Windows Vista Obscures View

A Cost Analysis of Windows Vista Content Protection

Well. What to say about this? Reading this may be too geeky for many, but the upshot is that that Microsoft looks more and more to the Chief like being a wholly-owned subsidiary of Satanic Enterprises Un-ltd. Unfortunately, the lead header about “obscuring the view” is literally true!

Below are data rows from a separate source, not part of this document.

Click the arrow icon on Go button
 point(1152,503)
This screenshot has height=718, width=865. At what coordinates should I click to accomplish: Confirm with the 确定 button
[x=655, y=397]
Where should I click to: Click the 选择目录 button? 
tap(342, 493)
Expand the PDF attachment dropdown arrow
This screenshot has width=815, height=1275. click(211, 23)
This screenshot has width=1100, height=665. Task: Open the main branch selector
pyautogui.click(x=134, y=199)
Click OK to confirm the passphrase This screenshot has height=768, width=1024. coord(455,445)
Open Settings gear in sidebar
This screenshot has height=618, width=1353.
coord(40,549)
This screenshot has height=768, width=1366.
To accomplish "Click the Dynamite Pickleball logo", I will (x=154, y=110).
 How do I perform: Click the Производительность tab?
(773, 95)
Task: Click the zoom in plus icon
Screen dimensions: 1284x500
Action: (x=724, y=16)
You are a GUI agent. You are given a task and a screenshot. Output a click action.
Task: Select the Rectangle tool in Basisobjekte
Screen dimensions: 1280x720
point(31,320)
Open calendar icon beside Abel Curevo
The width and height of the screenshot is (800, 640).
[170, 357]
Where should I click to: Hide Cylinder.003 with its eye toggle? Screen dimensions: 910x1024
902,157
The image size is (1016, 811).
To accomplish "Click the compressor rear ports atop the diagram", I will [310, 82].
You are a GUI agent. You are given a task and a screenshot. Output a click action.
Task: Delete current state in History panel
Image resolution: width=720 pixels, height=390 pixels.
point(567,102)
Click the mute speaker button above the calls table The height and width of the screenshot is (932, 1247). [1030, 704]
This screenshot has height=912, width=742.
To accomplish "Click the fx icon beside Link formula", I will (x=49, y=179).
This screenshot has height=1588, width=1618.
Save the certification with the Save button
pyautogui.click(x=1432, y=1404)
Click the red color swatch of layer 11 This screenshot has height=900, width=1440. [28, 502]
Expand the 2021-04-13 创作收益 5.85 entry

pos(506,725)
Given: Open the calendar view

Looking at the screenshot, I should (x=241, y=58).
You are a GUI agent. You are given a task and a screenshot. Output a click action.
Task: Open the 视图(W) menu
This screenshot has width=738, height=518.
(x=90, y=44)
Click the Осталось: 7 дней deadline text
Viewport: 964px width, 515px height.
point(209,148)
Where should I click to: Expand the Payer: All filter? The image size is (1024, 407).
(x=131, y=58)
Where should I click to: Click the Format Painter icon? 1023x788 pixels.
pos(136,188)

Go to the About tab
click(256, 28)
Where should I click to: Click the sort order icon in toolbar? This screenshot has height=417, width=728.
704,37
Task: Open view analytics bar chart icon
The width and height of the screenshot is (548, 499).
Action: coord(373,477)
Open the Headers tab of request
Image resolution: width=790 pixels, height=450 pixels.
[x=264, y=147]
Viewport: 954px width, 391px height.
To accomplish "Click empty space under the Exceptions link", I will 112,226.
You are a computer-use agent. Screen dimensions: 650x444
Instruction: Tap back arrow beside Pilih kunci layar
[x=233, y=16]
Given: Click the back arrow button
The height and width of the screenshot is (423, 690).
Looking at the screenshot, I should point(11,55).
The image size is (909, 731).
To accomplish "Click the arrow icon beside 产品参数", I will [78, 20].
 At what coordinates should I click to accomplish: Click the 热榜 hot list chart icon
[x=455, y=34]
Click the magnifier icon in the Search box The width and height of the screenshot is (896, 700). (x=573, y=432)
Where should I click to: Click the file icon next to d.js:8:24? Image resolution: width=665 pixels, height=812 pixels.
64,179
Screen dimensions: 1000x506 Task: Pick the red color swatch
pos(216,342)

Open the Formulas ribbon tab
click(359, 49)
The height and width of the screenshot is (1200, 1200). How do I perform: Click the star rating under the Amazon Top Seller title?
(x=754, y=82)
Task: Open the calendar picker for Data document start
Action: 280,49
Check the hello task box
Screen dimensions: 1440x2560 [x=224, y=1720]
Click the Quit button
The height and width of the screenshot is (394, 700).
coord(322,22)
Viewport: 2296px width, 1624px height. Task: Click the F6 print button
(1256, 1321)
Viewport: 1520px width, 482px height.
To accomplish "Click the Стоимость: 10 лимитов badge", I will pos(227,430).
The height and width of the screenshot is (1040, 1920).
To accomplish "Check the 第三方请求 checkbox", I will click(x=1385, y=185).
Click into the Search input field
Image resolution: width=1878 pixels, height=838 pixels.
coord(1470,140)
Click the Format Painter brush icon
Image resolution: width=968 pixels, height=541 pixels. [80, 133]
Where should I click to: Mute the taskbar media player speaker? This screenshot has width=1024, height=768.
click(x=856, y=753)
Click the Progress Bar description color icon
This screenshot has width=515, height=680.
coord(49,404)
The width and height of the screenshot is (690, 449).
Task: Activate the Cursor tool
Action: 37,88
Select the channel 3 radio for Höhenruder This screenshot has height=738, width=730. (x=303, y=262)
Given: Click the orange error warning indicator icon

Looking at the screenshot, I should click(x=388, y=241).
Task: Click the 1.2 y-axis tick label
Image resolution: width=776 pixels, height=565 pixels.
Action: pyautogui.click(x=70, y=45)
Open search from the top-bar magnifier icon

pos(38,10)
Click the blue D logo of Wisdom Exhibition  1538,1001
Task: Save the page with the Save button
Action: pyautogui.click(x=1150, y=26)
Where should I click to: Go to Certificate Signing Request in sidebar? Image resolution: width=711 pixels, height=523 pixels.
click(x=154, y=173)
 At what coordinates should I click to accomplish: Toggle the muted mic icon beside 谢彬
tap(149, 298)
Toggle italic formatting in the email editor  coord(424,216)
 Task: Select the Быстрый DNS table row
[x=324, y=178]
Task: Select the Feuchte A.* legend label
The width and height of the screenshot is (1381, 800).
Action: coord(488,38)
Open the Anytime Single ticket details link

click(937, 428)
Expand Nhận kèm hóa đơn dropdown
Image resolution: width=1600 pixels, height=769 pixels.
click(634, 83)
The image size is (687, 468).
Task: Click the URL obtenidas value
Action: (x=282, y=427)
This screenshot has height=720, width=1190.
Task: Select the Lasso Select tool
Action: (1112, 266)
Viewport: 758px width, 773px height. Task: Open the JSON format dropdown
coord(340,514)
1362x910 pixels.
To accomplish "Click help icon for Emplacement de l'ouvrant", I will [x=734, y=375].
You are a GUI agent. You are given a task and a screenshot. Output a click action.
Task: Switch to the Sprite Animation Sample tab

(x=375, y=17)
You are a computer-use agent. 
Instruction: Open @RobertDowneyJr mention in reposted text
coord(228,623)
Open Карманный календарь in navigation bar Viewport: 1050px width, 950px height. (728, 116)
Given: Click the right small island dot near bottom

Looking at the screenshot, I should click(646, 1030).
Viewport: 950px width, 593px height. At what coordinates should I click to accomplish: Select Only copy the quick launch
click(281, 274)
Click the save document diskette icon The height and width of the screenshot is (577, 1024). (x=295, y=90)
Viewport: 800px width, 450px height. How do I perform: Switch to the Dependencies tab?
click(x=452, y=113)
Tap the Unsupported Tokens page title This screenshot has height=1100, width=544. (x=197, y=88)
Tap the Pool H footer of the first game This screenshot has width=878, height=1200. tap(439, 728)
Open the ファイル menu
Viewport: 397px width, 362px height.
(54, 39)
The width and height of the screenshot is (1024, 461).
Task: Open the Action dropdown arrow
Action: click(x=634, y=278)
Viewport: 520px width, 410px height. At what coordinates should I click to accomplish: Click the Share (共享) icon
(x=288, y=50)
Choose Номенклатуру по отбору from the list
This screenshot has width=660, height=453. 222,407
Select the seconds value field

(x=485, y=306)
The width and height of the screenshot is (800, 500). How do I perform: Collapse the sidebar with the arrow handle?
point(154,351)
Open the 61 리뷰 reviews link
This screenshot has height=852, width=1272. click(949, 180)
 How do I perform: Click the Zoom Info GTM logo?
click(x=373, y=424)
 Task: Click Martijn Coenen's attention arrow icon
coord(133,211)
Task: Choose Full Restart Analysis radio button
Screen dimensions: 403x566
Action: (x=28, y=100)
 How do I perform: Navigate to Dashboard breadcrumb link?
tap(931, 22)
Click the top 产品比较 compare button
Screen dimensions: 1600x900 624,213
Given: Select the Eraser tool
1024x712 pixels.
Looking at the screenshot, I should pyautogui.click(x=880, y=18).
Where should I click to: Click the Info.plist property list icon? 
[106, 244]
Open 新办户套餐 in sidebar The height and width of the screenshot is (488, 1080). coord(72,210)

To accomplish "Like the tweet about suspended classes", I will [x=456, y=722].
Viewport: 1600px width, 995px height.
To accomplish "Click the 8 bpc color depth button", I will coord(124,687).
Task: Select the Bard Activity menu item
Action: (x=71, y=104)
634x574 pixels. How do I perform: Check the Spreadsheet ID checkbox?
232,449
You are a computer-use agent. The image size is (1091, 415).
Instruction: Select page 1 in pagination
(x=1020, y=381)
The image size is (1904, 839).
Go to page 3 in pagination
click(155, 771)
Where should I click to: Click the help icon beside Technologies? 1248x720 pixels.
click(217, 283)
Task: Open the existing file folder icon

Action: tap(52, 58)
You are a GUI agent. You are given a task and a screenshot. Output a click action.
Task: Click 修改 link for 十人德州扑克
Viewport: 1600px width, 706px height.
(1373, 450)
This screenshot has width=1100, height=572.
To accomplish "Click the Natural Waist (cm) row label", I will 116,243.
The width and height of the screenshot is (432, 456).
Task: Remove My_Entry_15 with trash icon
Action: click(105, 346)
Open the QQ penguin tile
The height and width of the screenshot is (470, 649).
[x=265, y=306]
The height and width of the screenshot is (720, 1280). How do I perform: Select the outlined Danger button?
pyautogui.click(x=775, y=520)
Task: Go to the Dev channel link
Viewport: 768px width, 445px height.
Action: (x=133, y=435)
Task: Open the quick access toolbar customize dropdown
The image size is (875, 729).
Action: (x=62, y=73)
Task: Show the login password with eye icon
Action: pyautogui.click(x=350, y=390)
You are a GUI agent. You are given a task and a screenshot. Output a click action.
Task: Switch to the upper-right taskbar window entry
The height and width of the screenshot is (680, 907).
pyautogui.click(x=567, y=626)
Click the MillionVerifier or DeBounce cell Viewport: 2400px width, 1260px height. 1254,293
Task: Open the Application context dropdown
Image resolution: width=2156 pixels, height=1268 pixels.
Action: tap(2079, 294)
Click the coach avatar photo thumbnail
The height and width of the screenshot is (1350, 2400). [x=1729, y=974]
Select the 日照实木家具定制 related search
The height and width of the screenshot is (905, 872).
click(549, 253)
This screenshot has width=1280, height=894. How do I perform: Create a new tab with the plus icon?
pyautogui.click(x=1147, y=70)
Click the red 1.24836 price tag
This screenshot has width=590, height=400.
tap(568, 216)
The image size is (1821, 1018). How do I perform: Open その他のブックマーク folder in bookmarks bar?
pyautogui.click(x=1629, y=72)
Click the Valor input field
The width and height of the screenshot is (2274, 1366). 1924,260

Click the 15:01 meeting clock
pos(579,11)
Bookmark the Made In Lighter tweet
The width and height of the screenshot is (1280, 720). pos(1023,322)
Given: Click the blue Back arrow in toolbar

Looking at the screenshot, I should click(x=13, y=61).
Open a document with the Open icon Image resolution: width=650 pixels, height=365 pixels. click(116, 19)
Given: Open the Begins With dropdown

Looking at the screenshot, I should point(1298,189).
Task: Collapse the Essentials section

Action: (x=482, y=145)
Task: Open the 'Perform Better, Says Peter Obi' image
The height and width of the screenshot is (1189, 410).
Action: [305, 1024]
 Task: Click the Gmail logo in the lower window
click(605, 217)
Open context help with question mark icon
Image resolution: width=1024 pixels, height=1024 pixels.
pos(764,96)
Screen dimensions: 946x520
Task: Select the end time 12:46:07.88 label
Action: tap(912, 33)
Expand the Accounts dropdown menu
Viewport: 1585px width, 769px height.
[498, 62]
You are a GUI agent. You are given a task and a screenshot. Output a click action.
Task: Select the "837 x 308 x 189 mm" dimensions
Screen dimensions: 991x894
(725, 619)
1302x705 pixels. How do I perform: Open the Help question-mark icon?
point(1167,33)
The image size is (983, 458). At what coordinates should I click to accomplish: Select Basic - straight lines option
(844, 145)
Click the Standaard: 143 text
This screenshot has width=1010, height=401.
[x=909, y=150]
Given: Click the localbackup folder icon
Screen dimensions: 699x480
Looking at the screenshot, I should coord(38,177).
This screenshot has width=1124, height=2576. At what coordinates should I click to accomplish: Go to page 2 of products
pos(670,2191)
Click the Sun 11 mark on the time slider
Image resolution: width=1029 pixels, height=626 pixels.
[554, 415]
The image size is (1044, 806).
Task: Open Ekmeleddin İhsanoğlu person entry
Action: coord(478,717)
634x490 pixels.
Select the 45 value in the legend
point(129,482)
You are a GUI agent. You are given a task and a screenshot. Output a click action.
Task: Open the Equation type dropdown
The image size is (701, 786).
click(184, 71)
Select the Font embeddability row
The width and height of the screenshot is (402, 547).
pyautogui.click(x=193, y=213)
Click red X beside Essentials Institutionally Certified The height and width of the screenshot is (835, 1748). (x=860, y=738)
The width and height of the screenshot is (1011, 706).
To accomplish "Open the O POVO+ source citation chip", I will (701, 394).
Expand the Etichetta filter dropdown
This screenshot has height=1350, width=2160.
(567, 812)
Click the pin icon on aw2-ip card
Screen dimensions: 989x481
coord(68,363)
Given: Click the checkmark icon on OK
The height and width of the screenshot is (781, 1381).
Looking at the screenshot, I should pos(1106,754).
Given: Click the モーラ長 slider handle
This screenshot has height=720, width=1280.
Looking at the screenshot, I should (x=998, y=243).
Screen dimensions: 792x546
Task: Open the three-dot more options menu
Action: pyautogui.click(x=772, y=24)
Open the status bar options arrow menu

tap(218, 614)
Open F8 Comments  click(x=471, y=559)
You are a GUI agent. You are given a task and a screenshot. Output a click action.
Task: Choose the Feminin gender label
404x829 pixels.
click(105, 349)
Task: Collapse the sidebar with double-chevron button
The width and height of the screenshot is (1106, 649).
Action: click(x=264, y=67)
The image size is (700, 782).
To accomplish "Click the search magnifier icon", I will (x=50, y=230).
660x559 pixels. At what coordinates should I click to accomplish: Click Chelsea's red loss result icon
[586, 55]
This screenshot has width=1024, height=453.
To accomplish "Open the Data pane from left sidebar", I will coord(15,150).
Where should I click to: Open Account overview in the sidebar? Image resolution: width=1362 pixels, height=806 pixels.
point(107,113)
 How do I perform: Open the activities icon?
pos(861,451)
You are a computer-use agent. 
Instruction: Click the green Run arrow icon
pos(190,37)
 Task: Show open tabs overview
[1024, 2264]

Fortunately, one can get the gist from the “Executive Summary” and “Executive Executive Summary” which constitute a sort of abstract of the whole deal:

Executive Summary

Windows Vista includes an extensive reworking of core OS elements in order to provide content protection for so-called “premium content”, typically HD data from Blu-Ray and HD-DVD sources. Providing this protection incurs considerable costs in terms of system performance, system stability, technical support overhead, and hardware and software cost. These issues affect not only users of Vista but the entire PC industry, since the effects of the protection measures extend to cover all hardware and software that will ever come into contact with Vista, even if it’s not used directly with Vista (for example hardware in a Macintosh computer or on a Linux server). This document analyses the cost involved in Vista’s content protection, and the collateral damage that this incurs throughout the computer industry.

Executive Executive Summary

The Vista Content Protection specification could very well constitute the longest suicide note in history.

May it be so!

As far as the Chief is concerned – he plans on avoiding VISTA now, and if possible, forever. Time to learn LINUX I guess.